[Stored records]
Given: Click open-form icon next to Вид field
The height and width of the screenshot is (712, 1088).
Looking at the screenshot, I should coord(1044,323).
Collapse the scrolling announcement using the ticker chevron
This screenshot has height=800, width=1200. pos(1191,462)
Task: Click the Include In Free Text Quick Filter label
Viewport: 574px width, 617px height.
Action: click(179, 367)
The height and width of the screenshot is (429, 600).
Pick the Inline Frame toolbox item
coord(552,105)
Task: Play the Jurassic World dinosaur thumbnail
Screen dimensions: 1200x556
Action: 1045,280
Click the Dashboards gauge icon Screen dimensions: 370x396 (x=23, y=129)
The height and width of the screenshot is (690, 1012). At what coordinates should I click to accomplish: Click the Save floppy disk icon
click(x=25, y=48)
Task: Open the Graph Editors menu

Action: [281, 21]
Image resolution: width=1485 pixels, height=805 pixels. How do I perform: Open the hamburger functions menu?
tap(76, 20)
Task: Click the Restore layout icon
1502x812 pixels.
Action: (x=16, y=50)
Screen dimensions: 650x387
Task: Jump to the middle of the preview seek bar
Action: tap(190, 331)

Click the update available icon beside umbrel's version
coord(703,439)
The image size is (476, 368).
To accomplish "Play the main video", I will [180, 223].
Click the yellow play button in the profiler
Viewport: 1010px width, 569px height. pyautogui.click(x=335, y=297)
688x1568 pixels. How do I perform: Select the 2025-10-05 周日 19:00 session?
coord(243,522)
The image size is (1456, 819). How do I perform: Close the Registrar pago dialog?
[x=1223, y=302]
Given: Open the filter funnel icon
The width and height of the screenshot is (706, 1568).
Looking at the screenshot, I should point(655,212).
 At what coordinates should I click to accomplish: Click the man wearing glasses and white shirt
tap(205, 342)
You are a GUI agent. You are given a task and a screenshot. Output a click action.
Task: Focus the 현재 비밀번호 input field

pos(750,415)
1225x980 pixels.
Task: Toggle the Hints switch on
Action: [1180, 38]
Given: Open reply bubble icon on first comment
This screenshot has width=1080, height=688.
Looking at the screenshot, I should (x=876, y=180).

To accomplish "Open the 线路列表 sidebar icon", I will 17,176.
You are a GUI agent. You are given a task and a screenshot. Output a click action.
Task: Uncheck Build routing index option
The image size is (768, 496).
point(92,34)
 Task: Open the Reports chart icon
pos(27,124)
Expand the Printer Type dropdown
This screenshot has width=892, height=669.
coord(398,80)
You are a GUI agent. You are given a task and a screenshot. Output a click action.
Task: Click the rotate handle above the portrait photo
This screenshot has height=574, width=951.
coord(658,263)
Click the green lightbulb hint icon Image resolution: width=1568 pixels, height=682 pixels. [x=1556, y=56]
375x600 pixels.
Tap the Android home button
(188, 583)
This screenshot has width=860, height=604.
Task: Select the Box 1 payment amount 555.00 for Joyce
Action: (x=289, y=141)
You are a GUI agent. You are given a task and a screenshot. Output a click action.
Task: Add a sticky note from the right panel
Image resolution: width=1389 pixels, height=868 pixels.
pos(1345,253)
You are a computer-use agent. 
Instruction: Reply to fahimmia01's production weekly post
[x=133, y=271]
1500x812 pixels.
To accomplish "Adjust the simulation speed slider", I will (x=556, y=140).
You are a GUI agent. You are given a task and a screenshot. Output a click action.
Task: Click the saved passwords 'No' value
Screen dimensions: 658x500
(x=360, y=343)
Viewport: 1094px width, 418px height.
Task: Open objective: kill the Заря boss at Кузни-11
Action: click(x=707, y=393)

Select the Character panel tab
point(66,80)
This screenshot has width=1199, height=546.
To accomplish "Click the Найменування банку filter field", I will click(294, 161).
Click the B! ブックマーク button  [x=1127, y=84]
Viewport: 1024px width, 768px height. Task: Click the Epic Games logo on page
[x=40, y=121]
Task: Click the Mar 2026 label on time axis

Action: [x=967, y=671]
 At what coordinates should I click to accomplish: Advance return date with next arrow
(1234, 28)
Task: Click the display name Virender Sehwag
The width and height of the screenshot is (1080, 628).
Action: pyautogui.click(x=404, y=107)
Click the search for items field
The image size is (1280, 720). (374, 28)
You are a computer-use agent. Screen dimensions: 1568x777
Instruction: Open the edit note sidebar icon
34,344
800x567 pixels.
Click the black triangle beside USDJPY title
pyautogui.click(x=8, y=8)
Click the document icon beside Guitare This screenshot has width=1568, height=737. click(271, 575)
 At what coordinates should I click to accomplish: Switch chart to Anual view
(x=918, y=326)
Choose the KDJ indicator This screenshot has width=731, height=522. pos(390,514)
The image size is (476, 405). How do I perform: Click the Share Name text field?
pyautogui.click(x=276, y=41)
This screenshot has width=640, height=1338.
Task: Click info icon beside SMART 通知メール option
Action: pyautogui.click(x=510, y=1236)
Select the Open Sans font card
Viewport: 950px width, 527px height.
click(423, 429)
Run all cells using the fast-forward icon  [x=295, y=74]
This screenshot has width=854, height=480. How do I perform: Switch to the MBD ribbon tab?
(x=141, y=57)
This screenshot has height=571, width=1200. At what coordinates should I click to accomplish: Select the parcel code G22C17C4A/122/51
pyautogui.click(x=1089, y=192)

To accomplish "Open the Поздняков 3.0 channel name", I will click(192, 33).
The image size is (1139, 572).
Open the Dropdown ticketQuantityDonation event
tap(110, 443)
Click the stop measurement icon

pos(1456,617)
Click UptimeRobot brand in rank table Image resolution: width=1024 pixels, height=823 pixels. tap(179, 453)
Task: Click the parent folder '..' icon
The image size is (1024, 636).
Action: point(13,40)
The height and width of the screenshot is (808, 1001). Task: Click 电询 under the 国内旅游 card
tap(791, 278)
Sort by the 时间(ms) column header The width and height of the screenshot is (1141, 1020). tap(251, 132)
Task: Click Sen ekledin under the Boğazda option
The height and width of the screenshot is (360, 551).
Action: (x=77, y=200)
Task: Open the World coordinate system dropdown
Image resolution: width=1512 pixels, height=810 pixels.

What you should do ▸
Go line by line through the data, copying each one that contains the word "World".

Answer to this task ▸
Task: Play the Jurassic World dinosaur thumbnail
Task: Open the World coordinate system dropdown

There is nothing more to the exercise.